Material provided →

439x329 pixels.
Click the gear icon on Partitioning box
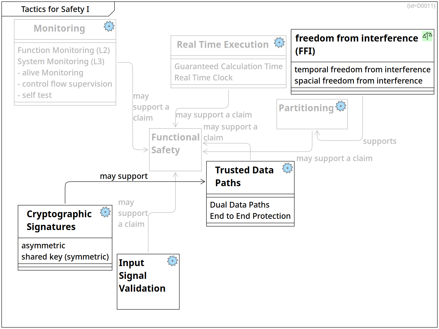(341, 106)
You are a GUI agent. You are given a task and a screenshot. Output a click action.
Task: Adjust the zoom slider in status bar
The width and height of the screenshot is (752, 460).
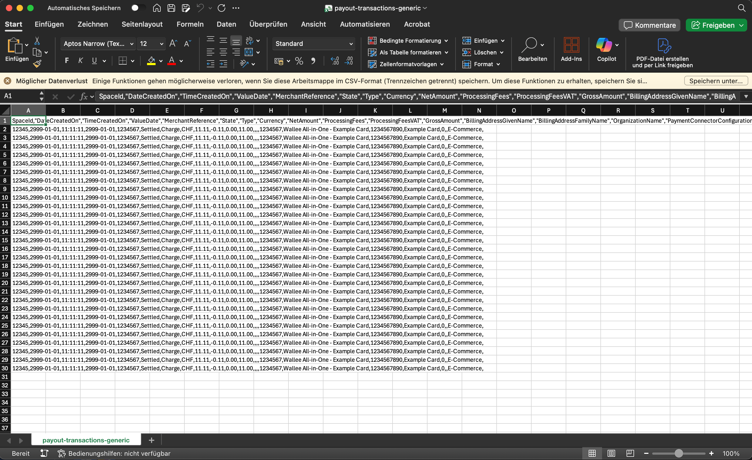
==
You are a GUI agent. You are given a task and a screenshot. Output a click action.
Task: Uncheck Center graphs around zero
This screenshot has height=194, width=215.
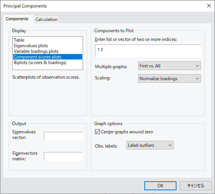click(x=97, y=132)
...
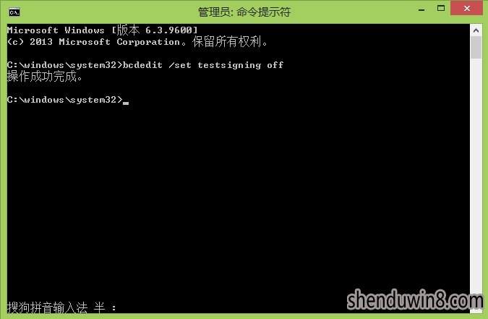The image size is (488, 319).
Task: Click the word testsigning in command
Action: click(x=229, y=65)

Exercise goal →
Of all the entries above, output exactly the lines between the one holding "Task: Adjust the zoom slider in status bar" and the one holding "The width and", inclusive.

Answer box →
Task: Adjust the zoom slider in status bar
The width and height of the screenshot is (752, 460).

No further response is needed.